Finally, when S.V.B.’s financial problems emerged, and its top brass sought to address them by raising more capital, the entrepreneur Peter Thiel’s Founders Fund and other Silicon Valley figures reportedly advised companies to withdraw their deposits from the bank ASAP and a full-blown bank run ensued. Once the sixteenth-largest bank in the country collapsed, and the stocks of other banks plunged, it was pretty much inevitable that the authorities would step in to prevent further runs, a phenomenon known on Wall Street as contagion. According to the joint statement issued on Sunday, the F.D.I.C. and the Fed advised the Administration that these measures were necessary, and President Biden agreed to them.
Clearly, there is plenty of blame to go around. But the larger issues here are the same ones that the 2008 crisis raised. What is the function of banks? And to what extent are they truly independent businesses rather than wards of the state? “To my mind, the best way to think about banking history in America, and the structure of our banking laws, is that banks exercise delegated powers, to expand the money supply, as essentially franchises of the federal government,” Ricks told me, citing laws that go all the way back to the National Bank Act of 1864.
With S.V.B.’s collapse making this view more persuasive, it has become clearer that more needs to be done to prevent banks from following a business model of exploiting their privileged position during the good times and then turning to Washington when things go sour. One action that Ricks recommends is requiring all banks to insure a hundred per cent of their customer deposits, and charging them for this service in a way that yields a reliable revenue stream. “Taxpayers should be properly rewarded for writing insurance policies,” he said. Other reforms that may be necessary include forcing regional banks to maintain more equity capital so that they are less fragile, requiring them to hedge their interest-rate exposures, and restoring stress tests for medium-sized banks like S.V.B.

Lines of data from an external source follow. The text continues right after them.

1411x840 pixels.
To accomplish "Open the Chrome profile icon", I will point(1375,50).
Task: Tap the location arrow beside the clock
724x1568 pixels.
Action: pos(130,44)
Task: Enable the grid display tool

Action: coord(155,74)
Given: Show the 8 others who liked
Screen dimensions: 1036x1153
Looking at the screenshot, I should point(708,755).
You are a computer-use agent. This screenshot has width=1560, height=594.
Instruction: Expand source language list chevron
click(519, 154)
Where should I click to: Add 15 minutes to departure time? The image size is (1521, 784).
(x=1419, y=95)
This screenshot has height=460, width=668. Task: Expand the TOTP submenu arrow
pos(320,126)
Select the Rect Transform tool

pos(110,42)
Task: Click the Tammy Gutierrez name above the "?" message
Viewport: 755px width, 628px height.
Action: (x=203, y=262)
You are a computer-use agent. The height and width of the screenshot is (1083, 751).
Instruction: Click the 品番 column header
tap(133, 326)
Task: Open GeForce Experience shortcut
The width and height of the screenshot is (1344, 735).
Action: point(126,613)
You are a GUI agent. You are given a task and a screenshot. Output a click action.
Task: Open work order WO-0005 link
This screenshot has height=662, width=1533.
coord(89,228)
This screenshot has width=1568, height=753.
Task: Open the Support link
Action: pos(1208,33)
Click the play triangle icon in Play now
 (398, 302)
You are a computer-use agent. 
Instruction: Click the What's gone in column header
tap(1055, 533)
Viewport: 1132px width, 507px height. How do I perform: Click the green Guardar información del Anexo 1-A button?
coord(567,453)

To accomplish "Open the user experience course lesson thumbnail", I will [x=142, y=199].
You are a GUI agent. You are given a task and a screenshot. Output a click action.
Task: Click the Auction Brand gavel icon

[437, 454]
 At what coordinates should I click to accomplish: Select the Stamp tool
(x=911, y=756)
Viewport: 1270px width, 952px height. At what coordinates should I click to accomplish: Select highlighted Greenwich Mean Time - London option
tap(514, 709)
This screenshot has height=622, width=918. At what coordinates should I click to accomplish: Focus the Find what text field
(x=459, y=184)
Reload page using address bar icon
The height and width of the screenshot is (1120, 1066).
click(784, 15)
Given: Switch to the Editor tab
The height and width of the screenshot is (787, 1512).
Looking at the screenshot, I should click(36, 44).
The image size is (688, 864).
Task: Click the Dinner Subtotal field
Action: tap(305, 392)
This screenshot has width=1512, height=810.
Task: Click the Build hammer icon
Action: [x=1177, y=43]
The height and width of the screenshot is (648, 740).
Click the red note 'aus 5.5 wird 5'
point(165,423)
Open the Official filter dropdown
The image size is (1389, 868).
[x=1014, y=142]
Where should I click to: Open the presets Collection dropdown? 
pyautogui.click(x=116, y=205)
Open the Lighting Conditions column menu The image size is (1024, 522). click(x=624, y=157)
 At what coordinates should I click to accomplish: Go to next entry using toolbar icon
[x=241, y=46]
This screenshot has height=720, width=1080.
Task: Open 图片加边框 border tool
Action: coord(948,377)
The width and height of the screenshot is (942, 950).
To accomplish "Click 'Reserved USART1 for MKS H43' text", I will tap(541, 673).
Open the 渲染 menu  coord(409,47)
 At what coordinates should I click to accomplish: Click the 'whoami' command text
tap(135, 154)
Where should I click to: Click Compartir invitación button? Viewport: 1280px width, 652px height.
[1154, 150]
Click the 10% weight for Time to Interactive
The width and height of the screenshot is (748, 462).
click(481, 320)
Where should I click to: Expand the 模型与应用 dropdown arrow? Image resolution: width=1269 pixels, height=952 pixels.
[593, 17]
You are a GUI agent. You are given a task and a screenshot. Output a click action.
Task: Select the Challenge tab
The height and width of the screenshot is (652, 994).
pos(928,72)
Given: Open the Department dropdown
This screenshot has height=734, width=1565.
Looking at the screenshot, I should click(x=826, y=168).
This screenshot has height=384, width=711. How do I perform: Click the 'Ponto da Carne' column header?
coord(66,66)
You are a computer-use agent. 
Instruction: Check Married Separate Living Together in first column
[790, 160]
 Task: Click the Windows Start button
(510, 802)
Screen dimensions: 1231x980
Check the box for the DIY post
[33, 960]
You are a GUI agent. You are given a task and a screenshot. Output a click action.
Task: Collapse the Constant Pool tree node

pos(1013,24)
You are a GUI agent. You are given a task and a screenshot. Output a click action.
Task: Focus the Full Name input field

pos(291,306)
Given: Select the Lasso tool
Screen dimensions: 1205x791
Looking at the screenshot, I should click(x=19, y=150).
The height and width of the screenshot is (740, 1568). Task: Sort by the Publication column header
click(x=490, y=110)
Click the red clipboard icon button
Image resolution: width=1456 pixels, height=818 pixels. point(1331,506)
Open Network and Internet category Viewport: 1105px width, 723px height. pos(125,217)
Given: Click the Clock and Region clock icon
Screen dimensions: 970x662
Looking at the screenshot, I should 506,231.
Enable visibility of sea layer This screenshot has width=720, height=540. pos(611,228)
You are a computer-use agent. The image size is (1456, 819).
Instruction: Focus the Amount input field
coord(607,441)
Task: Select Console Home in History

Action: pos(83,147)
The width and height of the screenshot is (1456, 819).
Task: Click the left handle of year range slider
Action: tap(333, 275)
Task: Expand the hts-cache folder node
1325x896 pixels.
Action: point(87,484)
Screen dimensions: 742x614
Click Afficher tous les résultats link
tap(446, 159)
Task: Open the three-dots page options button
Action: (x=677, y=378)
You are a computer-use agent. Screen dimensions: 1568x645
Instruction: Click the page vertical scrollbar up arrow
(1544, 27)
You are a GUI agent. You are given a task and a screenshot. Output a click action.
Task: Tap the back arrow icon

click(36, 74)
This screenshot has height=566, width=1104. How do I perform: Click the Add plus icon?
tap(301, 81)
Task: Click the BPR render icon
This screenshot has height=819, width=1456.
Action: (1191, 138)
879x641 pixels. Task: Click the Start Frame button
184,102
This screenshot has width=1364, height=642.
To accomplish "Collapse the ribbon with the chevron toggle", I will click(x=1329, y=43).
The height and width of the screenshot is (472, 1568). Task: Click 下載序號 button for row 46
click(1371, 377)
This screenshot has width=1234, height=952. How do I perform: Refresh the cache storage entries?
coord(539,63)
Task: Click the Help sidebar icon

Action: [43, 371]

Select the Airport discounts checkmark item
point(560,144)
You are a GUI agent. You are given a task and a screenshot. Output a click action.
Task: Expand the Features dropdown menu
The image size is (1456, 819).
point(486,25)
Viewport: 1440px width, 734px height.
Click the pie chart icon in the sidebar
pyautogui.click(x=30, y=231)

Going down this route would amount to recognizing that banks, even the smaller ones, are essential public utilities in the communities they serve and treating them appropriately. A more radical option, favored by some progressives, would be establishing public banks that, at least in theory, could provide essential banking services at lower cost than their private counterparts. The key point is that, even if the actions taken over the weekend were unavoidable, this can’t be the end of the story. As Ricks put it, the current turmoil is “another manifestation of a much deeper problem of thinking about the basic design features of money and banking.”